• Sylvain Lupari

NEIL & GETTY: Retrochet III (2011) (FR)

Il y a une musique, son histoire et ses influences qu'on ne se lasse d'entendre

1 A Trip across the Marshes at Midnight 12:18

2 Monolilith 10:09

3 Flow 8:29

4 Sky Racer 12:16

5 Alienice 4:12

6 Table Mountain 10:40

Retrochet Music

(DDL 58:04)

(Berlin School)

Il y a une musique, son histoire et ses influences qu'on ne se lasse d'entendre. Celle de la période de Ricochet, Encore et Stratosfear de Tangerine Dream était le fer de lance d'un mouvement musical alors en pleine ébullition avec l'ajout de rythmes durs et puissants qui secouaient les enveloppes morphiques et psychédéliques des couches de synthé cosmique. Un peu comme dans un rêve inachevé, le duo Neil & Getty force le temps et ses fantaisies en poursuivant l'exploration d'un fascinant territoire musical qui n'a aucune frontière. RETROCHET III n'est pas seulement une suite de la superbe série musicale entreprise en 2010, c'est la preuve que l'illusion n'a de frontières que ce que nous ne voulons voir, ni entendre.

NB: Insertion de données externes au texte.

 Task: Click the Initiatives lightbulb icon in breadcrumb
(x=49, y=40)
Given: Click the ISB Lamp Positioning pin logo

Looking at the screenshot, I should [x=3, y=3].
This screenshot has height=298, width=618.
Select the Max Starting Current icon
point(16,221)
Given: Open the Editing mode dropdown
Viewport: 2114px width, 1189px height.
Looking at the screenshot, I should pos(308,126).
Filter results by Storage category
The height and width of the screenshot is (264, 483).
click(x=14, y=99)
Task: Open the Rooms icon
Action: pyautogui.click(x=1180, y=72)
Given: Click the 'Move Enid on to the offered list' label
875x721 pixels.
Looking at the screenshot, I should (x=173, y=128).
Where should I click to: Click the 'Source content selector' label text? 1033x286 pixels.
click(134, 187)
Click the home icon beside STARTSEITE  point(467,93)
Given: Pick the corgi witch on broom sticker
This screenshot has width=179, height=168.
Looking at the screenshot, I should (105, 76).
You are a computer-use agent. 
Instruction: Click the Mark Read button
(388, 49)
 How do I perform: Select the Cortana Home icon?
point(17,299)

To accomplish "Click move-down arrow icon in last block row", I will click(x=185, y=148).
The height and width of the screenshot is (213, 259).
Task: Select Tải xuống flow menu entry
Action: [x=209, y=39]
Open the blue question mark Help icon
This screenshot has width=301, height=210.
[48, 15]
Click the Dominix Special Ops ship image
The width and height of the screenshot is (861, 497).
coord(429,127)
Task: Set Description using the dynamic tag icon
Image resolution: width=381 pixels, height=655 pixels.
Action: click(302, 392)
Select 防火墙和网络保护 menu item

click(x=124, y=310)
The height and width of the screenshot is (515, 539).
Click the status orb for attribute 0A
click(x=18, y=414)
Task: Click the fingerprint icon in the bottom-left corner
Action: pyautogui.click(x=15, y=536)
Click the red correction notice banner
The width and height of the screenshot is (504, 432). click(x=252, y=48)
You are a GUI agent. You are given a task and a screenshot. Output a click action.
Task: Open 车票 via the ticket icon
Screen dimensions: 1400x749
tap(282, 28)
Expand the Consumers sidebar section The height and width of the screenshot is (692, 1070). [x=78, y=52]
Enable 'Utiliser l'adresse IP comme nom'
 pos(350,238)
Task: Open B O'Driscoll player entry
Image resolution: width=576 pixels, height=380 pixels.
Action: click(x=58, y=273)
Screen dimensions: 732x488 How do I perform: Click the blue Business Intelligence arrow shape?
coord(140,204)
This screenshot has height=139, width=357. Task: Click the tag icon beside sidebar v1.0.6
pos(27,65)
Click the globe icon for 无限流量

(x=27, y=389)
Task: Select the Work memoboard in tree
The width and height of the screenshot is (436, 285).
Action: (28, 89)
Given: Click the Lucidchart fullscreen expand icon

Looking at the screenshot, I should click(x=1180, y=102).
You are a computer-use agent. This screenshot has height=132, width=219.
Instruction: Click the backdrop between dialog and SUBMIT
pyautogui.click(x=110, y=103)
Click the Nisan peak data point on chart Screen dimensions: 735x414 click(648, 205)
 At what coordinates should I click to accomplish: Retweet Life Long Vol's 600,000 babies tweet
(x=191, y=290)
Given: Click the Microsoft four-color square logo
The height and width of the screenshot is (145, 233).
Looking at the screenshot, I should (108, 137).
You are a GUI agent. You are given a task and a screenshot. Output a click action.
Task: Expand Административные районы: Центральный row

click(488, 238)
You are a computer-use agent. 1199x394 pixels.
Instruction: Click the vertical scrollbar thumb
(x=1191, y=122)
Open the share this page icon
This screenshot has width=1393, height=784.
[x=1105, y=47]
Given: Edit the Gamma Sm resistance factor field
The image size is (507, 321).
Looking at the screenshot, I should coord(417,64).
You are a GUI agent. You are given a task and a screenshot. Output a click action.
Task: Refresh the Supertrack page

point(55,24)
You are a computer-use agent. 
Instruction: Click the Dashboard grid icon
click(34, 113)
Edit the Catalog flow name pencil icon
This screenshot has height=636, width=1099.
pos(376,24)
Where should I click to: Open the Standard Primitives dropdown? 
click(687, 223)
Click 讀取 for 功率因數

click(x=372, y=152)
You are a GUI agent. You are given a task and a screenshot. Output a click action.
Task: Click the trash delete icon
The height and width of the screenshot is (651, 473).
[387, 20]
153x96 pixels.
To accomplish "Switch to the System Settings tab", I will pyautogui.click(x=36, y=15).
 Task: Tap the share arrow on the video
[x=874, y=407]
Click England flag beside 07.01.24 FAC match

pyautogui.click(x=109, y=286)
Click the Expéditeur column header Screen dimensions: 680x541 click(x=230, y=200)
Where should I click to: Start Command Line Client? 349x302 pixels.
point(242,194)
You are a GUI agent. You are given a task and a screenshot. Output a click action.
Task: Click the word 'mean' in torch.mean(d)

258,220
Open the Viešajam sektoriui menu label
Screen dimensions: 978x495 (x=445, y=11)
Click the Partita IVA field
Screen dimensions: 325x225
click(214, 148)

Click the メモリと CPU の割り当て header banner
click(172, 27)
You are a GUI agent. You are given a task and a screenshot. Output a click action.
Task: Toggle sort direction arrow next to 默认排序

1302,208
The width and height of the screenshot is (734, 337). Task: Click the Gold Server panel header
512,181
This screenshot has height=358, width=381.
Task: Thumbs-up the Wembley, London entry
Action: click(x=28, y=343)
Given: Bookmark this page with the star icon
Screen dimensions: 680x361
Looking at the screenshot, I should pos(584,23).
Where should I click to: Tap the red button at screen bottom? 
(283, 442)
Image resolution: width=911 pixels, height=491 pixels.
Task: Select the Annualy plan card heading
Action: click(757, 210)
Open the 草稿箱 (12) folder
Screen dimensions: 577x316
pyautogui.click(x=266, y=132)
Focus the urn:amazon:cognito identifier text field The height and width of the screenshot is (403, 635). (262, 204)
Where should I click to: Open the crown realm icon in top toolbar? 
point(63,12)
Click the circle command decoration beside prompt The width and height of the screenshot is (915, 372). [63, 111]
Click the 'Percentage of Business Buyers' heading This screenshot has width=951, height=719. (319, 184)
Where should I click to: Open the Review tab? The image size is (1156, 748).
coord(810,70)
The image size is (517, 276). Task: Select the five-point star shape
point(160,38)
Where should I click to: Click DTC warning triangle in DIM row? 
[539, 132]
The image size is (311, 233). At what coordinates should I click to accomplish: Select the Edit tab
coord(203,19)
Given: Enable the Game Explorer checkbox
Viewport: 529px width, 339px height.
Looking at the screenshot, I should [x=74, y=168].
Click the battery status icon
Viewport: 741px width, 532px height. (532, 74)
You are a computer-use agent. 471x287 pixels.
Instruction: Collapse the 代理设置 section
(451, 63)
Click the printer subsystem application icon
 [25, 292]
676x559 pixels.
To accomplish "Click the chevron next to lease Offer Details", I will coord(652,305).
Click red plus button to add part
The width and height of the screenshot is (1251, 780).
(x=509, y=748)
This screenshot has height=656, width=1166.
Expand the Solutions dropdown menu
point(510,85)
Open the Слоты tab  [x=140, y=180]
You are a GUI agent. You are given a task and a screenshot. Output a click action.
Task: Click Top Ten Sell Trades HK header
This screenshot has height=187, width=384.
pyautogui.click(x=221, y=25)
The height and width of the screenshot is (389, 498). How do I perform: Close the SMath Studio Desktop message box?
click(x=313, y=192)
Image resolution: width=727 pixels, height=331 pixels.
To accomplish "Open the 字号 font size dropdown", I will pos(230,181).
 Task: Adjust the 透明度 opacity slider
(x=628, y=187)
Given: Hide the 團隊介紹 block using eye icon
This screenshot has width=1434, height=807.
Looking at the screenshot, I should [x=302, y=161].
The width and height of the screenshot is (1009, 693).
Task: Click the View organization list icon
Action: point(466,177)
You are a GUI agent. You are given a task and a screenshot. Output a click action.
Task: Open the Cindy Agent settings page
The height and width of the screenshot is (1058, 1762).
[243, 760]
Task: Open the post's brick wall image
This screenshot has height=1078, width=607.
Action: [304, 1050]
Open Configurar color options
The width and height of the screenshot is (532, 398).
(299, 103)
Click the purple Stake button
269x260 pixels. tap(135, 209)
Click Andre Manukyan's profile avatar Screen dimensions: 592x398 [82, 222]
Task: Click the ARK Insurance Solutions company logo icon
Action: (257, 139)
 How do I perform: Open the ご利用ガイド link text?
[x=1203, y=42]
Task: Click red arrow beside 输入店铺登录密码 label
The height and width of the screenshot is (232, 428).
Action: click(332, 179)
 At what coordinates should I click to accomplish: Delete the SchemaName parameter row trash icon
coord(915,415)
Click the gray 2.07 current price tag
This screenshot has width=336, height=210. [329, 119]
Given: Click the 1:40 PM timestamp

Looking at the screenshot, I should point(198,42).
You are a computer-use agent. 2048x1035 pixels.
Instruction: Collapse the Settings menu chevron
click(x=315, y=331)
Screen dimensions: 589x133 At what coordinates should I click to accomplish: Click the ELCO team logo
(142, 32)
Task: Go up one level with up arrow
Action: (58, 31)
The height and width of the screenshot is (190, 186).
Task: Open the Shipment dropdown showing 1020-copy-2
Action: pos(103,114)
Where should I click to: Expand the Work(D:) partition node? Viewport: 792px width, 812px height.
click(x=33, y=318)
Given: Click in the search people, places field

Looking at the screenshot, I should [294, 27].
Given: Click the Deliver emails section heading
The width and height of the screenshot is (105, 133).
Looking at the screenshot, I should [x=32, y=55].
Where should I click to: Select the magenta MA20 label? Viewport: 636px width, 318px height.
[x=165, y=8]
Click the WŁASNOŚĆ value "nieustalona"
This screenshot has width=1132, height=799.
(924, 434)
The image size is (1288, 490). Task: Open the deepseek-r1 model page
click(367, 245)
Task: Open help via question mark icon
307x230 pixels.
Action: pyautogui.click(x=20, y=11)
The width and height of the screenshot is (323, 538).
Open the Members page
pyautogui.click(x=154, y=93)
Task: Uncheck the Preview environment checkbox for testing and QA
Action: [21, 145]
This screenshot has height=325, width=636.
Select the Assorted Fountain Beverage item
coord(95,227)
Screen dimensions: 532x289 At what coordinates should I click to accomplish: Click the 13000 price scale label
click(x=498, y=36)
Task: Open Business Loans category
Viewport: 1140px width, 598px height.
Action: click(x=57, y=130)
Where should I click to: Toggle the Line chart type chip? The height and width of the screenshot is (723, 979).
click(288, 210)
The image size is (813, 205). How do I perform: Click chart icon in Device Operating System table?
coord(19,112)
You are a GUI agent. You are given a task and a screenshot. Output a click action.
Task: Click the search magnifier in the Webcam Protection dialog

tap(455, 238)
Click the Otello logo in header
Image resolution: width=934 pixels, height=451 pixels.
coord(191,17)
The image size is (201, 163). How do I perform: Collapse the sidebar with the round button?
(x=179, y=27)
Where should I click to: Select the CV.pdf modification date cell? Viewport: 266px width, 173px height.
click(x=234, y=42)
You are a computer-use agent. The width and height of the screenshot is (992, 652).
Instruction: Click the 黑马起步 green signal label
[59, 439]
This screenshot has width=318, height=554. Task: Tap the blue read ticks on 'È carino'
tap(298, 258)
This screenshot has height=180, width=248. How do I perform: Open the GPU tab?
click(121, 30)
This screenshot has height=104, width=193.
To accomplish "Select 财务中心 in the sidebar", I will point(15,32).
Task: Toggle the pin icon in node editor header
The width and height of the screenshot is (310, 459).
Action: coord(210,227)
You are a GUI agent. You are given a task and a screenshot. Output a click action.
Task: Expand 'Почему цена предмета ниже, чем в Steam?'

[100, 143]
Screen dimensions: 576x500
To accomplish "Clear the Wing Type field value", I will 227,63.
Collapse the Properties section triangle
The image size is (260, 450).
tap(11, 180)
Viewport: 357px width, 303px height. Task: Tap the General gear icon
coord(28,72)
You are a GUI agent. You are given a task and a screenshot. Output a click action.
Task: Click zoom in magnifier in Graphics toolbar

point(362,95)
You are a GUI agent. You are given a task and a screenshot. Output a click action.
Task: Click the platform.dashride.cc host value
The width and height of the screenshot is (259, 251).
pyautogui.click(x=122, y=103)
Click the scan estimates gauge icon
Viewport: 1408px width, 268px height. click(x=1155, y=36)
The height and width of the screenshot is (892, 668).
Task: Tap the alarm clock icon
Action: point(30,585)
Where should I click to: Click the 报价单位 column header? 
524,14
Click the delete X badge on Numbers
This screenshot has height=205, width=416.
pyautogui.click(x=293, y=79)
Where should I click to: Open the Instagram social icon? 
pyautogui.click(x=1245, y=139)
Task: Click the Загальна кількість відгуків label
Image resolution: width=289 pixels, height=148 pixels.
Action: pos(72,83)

C'est dans une belle fusion des rythmes hypnotiques de Retrochet I et les ambiances plus psychédéliques du Retrochet II que A Trip across the Marshes at Midnight embrasse les fragrances musicales de Stratosfear. De fines séquences fluides sautillent avec délicatesse dans une intro truffée de grésillements et de gaz métalliques. Permutant en frappes tambourinées, ces séquences secouent les couches d'une flûte éthérée alors que le rythme de A Trip across the Marshes at Midnight troque sa légèreté pour embrasser une phase plus lourde trappée dans les lenteurs des valses flottantes où brume morphique et flûte spectrale éveillent les réminiscences d'un monde oublié. Navigant sur des lignes de rythmes fluides et progressives qui s'entrecroisent sous un ciel bariolé de strates autant poétiques qu'atmosphériques, ce premier titre de RETROCHET III jette les bases d'un album où les mélodies astrales se collent à des structures qui voyagent aisément au travers les âges. Monolilith s'enfuit avec une approche rythmique plus incisive. Michael Neil et Graham Getty fouillent les chaînons manquants de Encore avec des séquences lourdes mais fluides qui roulent à fond de train dans de belles enveloppes flottantes. Roulant entre ses lignes réverbérantes et ses sinuosités chloroformiques, Monolilith suit une tangente rythmique progressive avec une fine variation dans la puissance de ses séquences qui obéissent à la force variable d'un synthé dont les lourds ululements, les stries fantomatiques et les brumes irisées embrasent un explosif cocktail éclectique. Après ce titre explosif, Flow coule dans nos oreilles avec une superbe approche poétique où des séquences et pulsations crépitent tels des popcorns anémiques avec la vigueur de leurs retenues sous les couches et les brumes d'un synthé onirique. C'est un titre flottant et méditatif sorti des limbes et qui est un superbe mélange entre la musique de Klaus Schulze (oui-oui dans Black Dance et Picture Music) et Michael Stearns avec Chronos.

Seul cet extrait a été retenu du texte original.